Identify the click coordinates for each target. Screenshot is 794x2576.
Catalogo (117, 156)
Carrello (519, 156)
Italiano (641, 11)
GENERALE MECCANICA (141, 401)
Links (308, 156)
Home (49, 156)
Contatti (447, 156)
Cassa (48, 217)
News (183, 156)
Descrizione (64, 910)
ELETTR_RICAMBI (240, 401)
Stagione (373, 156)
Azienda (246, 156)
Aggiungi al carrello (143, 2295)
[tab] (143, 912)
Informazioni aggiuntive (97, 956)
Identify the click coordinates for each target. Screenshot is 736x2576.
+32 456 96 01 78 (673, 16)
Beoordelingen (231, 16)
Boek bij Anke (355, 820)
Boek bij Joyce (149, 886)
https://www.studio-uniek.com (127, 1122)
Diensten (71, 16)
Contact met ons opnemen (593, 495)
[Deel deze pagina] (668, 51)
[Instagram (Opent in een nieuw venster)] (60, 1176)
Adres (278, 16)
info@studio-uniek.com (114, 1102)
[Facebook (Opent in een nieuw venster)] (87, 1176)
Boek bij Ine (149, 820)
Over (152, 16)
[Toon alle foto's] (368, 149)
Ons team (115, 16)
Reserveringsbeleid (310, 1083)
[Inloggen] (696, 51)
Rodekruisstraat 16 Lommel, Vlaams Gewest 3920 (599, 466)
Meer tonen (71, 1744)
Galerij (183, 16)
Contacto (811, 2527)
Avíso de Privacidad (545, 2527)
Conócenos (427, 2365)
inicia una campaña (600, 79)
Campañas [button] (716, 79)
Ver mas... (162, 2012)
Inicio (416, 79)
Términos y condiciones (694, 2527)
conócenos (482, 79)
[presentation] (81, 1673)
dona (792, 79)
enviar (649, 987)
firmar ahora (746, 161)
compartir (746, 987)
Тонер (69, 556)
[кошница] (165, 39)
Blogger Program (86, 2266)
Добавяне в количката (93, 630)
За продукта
---
Each line from the one containing "enviar (649, 987)" down to the last line of the material above is to be transcribed exactly, with nothing else included.

▶ _Output of the task_:
enviar (649, 987)
firmar ahora (746, 161)
compartir (746, 987)
Тонер (69, 556)
[кошница] (165, 39)
Blogger Program (86, 2266)
Добавяне в количката (93, 630)
За продукта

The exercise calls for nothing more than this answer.